As part of her Peaches and Cream Foundation, the small business owner and mortgage consultant takes ten local girls through the ins and outs of entrepreneurship at weekly workshops in her office.
This summer, they’ll put their skills to the test running a T-shirt shop on the 1200 block of Point Breeze Avenue.
“What we wanted to do was make it fun for the youth to want to learn and to start a business,” said Butcher. “With [the city] taking a lot of the technical programs out of high schools, we wanted to start this entrepreneurial program to give them an option.”
Butcher’s course goes through the basics of opening a bank account and moves up in complexity to navigating credit applications processes and market research. Throughout the program, the girls will meet with and discuss ideas with real-life developers financing projects in the city.
During the summer, young men are invited to participate in running the business alongside the girls.
“If you look at inner city youth, especially young men and young boys, the stereotype is they stay on the corner and sell drugs,” said Butcher. “They have nothing to do, but they need to make money.”
The program keeps them busy and out of trouble, while showcasing a legal, viable path to self-sufficiency, said Butcher.
Though the girls will start with a T-shirt and hand bag shop under Butcher’s tutelage, they have ideas of their own that they hope to one day bring to their neighborhood.
Kwateria Harrell, 10, sees cupcakes, cookies and cakes in her future.

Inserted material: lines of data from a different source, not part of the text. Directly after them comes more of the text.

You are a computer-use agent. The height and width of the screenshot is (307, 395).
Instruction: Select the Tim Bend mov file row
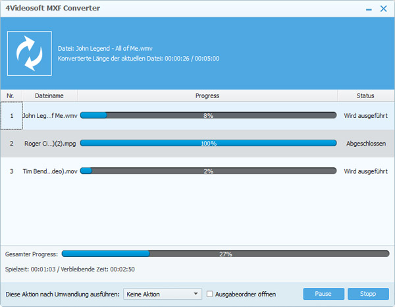[50, 171]
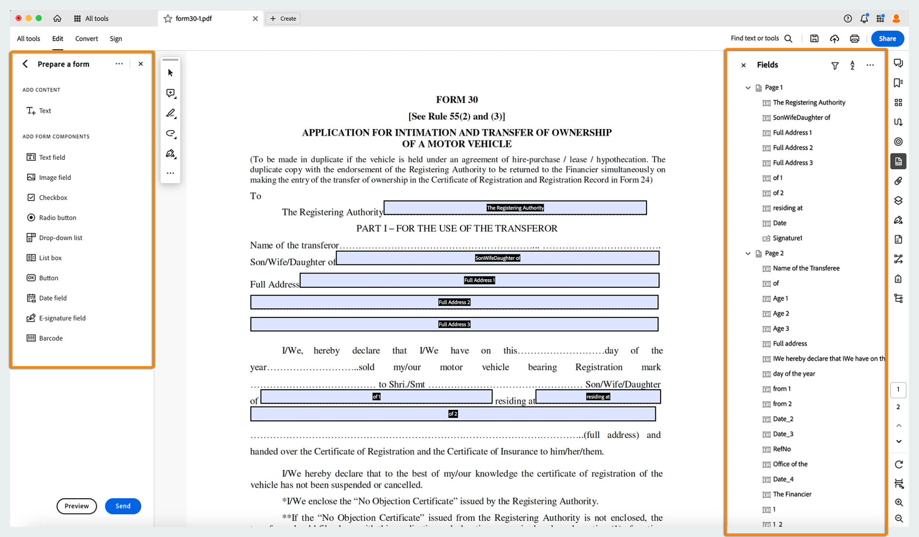Click the print icon
919x537 pixels.
(854, 39)
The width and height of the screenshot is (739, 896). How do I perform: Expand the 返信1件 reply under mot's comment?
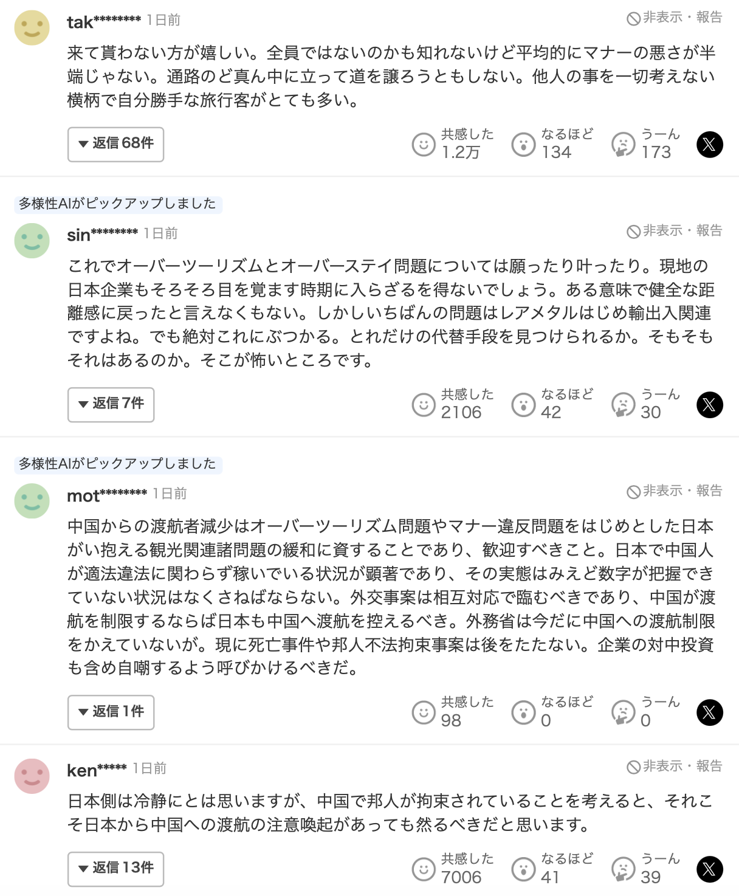pos(111,712)
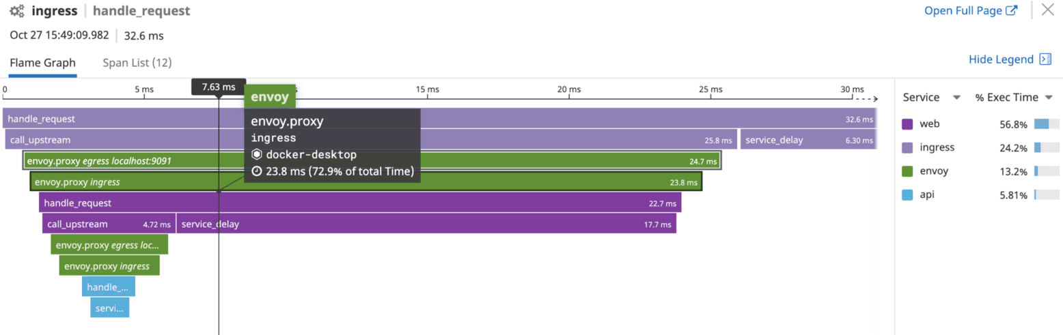Screen dimensions: 1063x335
Task: Click the ingress service lavender color swatch
Action: 907,147
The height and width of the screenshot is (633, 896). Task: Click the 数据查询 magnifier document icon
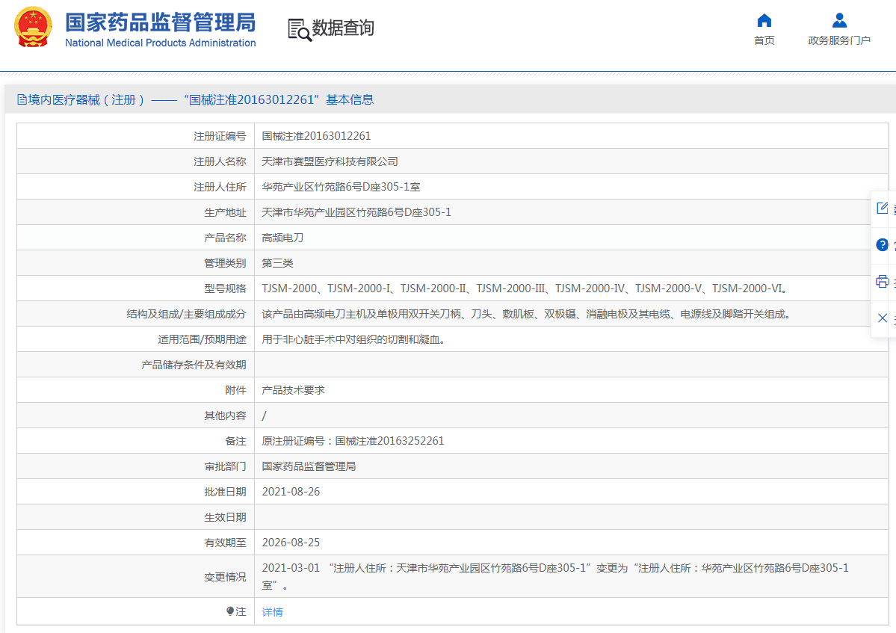(x=299, y=29)
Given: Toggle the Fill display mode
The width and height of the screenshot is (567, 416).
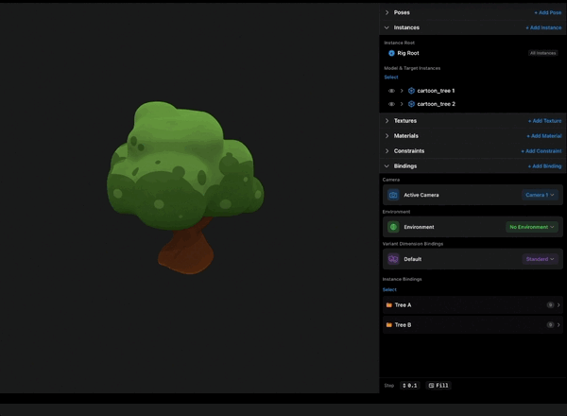Looking at the screenshot, I should 438,386.
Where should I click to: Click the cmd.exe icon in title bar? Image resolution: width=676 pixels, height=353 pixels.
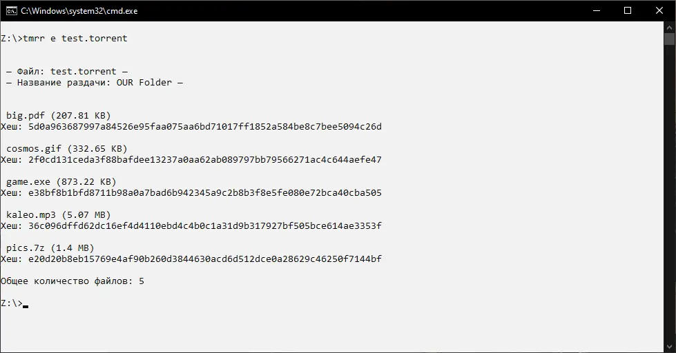[x=11, y=11]
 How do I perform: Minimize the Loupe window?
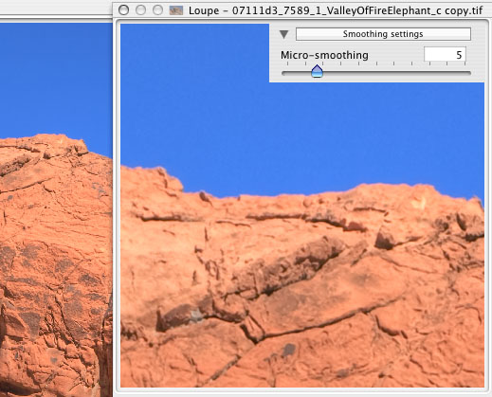[140, 10]
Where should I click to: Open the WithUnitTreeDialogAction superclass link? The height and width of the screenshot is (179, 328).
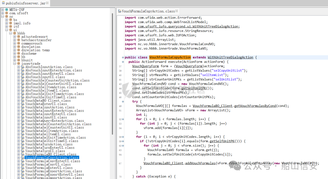(230, 57)
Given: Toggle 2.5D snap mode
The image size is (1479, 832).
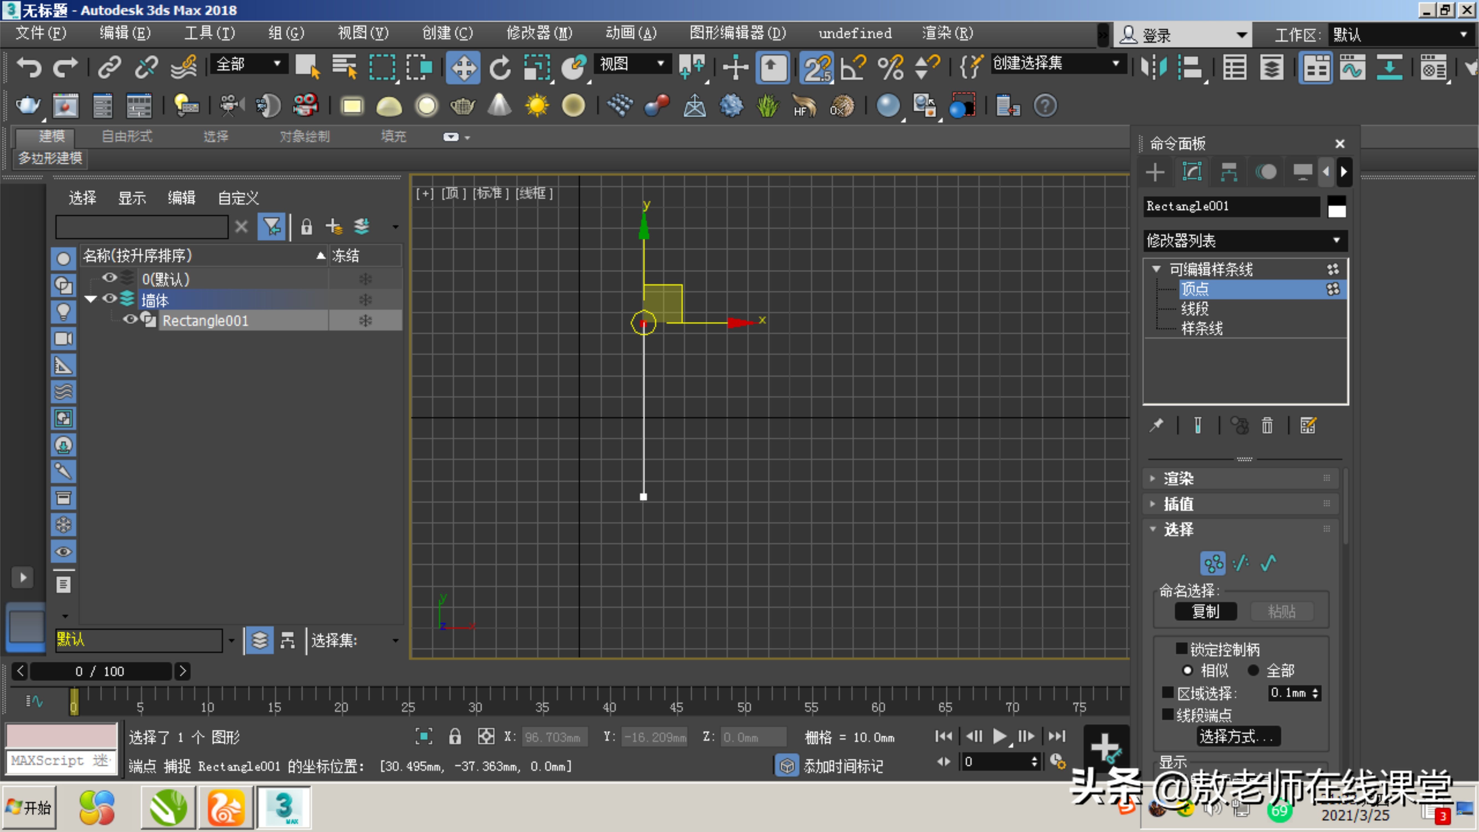Looking at the screenshot, I should 816,67.
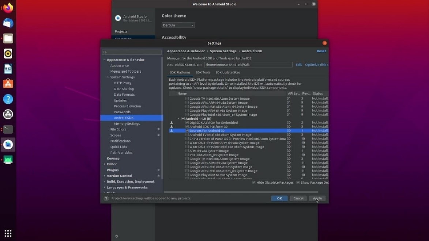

She wants to one day open up The Greatest Cupcake Store.
“I love cooking,” said Harrell. “I always help out my grandmother with cooking when she bakes. I mix up the batter.”
Charday Ducksworth, 12, hasn’t come up with a name for her future hair salon, but is certain she can make it a reality.
“I feel like I’m very creative and my mom always encouraged me and pushed me to do stuff, so I thought I’d do this,” she said.
Both budding captains of industry didn’t hesitate when asked where they’d like to open up shop: “South Philly.”